### [TRY IT]
Return verbatim every line from the first line of the data below to the line that contains "Provincial (2453, 468)", inclusive, and no further.

### [DATA TO USE]
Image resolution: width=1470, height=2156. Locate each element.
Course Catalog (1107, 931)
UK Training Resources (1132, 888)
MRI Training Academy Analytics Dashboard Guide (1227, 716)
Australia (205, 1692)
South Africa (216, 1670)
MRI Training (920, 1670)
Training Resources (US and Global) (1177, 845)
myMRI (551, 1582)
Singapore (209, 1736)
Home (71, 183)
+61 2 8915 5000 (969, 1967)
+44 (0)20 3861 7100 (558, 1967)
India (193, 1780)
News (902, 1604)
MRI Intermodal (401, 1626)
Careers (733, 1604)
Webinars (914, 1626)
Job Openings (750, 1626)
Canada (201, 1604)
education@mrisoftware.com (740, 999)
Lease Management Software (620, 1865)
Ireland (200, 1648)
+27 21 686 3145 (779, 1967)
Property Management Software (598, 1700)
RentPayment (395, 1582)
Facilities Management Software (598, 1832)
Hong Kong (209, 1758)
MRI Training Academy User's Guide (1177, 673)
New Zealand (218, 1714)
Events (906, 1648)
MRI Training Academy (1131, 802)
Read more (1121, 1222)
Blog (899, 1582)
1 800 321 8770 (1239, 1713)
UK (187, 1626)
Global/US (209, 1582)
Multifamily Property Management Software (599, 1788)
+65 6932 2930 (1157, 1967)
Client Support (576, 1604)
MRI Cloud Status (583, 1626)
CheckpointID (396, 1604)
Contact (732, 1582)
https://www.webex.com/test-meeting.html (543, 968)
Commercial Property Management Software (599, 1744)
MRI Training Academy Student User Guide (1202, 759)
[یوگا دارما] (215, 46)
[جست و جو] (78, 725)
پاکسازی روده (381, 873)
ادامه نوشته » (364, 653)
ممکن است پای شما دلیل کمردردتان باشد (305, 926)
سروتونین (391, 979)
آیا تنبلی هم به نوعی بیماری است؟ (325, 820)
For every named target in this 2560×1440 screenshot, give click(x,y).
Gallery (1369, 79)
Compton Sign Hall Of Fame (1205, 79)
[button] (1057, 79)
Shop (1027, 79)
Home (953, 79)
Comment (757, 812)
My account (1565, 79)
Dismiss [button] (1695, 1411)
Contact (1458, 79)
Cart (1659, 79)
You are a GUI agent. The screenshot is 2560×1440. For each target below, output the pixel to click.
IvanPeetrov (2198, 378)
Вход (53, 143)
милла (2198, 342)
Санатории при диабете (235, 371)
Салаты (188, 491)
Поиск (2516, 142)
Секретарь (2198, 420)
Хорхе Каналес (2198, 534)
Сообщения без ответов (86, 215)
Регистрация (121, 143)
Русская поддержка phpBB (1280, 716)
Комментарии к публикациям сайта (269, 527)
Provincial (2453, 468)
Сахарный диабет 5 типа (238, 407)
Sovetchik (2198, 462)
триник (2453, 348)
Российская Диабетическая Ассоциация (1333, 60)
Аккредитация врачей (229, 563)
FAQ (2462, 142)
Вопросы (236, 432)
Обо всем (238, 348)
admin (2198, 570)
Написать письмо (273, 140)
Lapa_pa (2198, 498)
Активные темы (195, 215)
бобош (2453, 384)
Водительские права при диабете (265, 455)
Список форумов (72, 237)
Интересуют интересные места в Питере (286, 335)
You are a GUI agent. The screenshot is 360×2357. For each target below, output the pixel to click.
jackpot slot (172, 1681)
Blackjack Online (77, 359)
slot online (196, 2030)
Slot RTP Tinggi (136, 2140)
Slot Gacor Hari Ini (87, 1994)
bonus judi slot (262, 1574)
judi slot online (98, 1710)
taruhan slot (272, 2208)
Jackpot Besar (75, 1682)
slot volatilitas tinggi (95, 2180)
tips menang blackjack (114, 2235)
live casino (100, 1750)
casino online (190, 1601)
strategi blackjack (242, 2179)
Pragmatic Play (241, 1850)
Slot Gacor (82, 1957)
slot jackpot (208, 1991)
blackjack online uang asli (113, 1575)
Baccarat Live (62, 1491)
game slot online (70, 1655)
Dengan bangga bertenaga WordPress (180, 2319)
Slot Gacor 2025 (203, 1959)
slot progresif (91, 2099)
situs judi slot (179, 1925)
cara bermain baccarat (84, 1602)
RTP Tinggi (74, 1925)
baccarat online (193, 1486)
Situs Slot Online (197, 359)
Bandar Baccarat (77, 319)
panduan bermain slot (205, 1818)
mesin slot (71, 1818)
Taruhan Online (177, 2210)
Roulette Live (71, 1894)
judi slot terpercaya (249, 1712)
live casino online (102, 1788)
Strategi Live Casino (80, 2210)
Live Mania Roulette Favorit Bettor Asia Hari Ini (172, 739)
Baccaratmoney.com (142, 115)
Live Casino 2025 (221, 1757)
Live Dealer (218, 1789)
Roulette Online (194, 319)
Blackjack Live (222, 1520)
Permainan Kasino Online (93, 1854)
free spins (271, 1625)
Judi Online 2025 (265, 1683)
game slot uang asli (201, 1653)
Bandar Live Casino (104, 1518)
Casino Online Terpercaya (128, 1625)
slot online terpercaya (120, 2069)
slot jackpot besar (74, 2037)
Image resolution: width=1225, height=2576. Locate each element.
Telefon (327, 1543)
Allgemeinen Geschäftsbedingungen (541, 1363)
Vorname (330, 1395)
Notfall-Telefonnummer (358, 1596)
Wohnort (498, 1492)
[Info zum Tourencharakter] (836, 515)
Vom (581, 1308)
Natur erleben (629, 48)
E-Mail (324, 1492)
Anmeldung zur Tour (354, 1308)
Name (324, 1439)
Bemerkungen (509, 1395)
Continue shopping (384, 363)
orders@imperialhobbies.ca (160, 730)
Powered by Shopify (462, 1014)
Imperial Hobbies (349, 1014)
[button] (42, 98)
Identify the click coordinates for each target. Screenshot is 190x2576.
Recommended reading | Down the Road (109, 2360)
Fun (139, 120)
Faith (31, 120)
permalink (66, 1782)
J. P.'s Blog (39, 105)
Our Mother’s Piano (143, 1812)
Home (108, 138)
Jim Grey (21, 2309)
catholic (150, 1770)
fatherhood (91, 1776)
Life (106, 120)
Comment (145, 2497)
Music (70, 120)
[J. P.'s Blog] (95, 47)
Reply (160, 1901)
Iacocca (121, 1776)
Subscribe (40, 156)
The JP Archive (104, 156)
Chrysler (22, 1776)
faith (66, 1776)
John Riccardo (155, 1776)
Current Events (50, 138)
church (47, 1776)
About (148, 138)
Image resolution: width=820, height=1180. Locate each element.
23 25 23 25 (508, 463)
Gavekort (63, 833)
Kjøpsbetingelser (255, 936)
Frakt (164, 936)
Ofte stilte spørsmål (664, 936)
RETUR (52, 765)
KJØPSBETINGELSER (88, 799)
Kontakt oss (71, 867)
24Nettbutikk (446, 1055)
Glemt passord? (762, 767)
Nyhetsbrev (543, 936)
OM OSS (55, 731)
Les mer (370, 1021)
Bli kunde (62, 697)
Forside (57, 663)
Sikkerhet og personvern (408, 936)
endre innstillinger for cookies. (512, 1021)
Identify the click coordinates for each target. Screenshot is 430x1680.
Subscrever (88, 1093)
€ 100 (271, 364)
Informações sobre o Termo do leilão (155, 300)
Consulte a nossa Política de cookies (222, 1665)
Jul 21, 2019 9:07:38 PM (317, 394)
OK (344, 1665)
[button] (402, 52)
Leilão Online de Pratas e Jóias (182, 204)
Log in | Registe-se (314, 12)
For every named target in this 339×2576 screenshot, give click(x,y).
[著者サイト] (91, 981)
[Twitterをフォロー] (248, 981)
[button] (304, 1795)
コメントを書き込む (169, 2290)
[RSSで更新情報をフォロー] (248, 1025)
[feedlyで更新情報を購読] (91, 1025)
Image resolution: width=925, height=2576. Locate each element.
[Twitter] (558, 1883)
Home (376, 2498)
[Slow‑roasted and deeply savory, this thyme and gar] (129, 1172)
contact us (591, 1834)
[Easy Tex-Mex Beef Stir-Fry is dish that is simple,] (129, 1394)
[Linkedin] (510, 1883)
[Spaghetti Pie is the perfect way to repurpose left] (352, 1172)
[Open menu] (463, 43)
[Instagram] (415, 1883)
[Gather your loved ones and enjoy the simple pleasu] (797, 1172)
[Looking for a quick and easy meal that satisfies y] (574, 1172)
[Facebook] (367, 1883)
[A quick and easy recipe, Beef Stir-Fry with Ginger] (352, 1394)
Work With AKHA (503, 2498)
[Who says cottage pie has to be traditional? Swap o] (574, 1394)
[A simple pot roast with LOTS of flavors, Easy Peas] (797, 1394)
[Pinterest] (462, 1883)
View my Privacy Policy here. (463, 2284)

### [TASK SOLUTION]
Image resolution: width=1470, height=2156. Locate each element.
Course Catalog (1107, 931)
UK Training Resources (1132, 888)
MRI Training Academy Analytics Dashboard Guide (1227, 716)
Australia (205, 1692)
South Africa (216, 1670)
MRI Training (920, 1670)
Training Resources (US and Global) (1177, 845)
myMRI (551, 1582)
Singapore (209, 1736)
Home (71, 183)
+61 2 8915 5000 (969, 1967)
+44 (0)20 3861 7100 (558, 1967)
India (193, 1780)
News (902, 1604)
MRI Intermodal (401, 1626)
Careers (733, 1604)
Webinars (914, 1626)
Job Openings (750, 1626)
Canada (201, 1604)
education@mrisoftware.com (740, 999)
Lease Management Software (620, 1865)
Ireland (200, 1648)
+27 21 686 3145 (779, 1967)
Property Management Software (598, 1700)
RentPayment (395, 1582)
Facilities Management Software (598, 1832)
Hong Kong (209, 1758)
MRI Training Academy User's Guide (1177, 673)
New Zealand (218, 1714)
Events (906, 1648)
MRI Training Academy (1131, 802)
Read more (1121, 1222)
Blog (899, 1582)
1 800 321 8770 (1239, 1713)
UK (187, 1626)
Global/US (209, 1582)
Multifamily Property Management Software (599, 1788)
+65 6932 2930 (1157, 1967)
Client Support (576, 1604)
MRI Cloud Status (583, 1626)
CheckpointID (396, 1604)
Contact (732, 1582)
https://www.webex.com/test-meeting.html (543, 968)
Commercial Property Management Software (599, 1744)
MRI Training Academy Student User Guide (1202, 759)
[یوگا دارما] (215, 46)
[جست و جو] (78, 725)
پاکسازی روده (381, 873)
ادامه نوشته » (364, 653)
ممکن است پای شما دلیل کمردردتان باشد (305, 926)
سروتونین (391, 979)
آیا تنبلی هم به نوعی بیماری است؟ (325, 820)
For every named target in this 2560×1440 screenshot, give click(x,y).
Gallery (1369, 79)
Compton Sign Hall Of Fame (1205, 79)
[button] (1057, 79)
Shop (1027, 79)
Home (953, 79)
Comment (757, 812)
My account (1565, 79)
Dismiss [button] (1695, 1411)
Contact (1458, 79)
Cart (1659, 79)
You are a GUI agent. The screenshot is 2560×1440. For each target below, output the pixel to click.
IvanPeetrov (2198, 378)
Вход (53, 143)
милла (2198, 342)
Санатории при диабете (235, 371)
Салаты (188, 491)
Поиск (2516, 142)
Секретарь (2198, 420)
Хорхе Каналес (2198, 534)
Сообщения без ответов (86, 215)
Регистрация (121, 143)
Русская поддержка phpBB (1280, 716)
Комментарии к публикациям сайта (269, 527)
Provincial (2453, 468)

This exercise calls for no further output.